As of Sunday, we have collected 88 samples. Of these, 85 turned out to be negative and one was positive. That patient has been isolated and being treated. Two samples are in the process of being tested. Since the infection may remain asymptomatic in the initial days even if the tests turn negative, we have 15 people who fulfilled the guideline criteria in isolation at hospitals.

Has Tamil Nadu started testing for community transmission?
As per ICMR instructions, we tested 22 random samples of people with influenza and severe acute respiratory infection for coronavirus. These samples were from February. All were negative. We are doing second batch for March now.

We also test coronavirus suspected samples for a panel of infections, such as swine flu. This helps us understand what is happening in the community. If not coronavirus, what is it? This is actually a standard procedure adopted when there is outbreak of any infectious disease. For example, when there is a dengue outbreak, we test samples we get for other infections also. The benefit of testing for a panel of infections is that it gives you a better picture of what the ground situation is.

There are lot of accusations that Tamil Nadu is not testing even those with symptoms and travel history and that these people are being sent back by government hospitals without collecting their samples.
There is a problem we are facing because people are just assuming that once they get a cough or cold, the government should test them. We have clear guidelines in place for testing. The protocol is currently this: when a person calls the helpline numbers, we gather information about their history. We then send an ambulance to their place to pick them up to the hospital. We also allow them to use private transport like a car if they possess one and tell them how to disinfect if necessary.
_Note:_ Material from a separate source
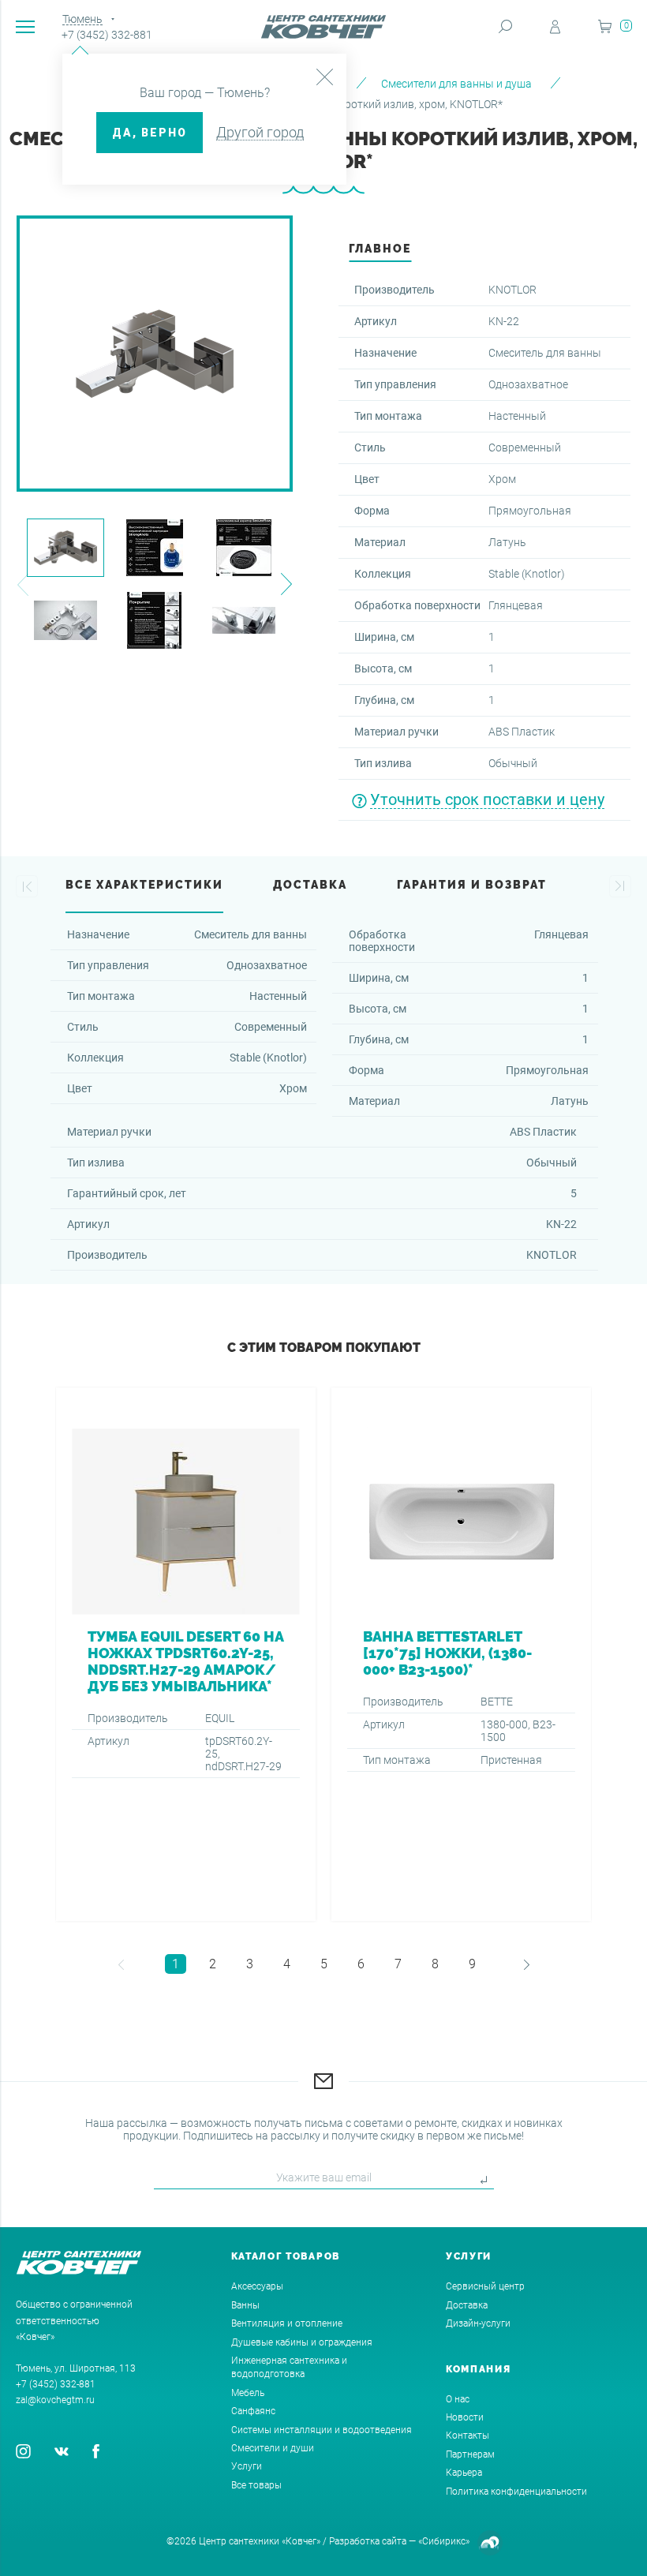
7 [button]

At the hospital, doctors will decide, as per the case history, if testing is warranted or not. This includes symptoms, travel history and epidemiological linkage, that is coming in contact with already affected persons.

We have seen a lot of cases over the last few days when people just come into the hospital and say test us. There have also been cases where they come and ask that they need a certificate that they are negative for coronavirus as this is necessary for travel. This is not possible given the burden of cases the country is expecting. They also say test us and if we have it we will deal with it. Which means they won’t accept quarantine. But I can assure you that no one who fulfills the protocol is being let off without being tested.

Then why have we seen only one case in Tamil Nadu? When surrounding states report higher numbers, this raises questions on the efficiency of Tamil Nadu’s testing procedures.
You need to understand that all these states are not alike. For example, take Kerala. The volume of travel to West Asia and Europe is likely to be higher there. Hence, you are seeing more cases. And if you see, all these cases have contact history. When you have more positive cases, the need for testing expands. You have to test those who have come in contact with the affected person.

What is the capacity of the four labs in Tamil Nadu?
We can test any number as and when it is necessary. At the moment, we are getting the primer necessary for the testing from the National Institute of Virology, Pune. If the testing burden increases, the labs will be trained to make the primer on their own and test after fulfilling the controls mandated. All four labs in the state are now functional. The fourth lab we got in Tirunelveli has already tested two samples.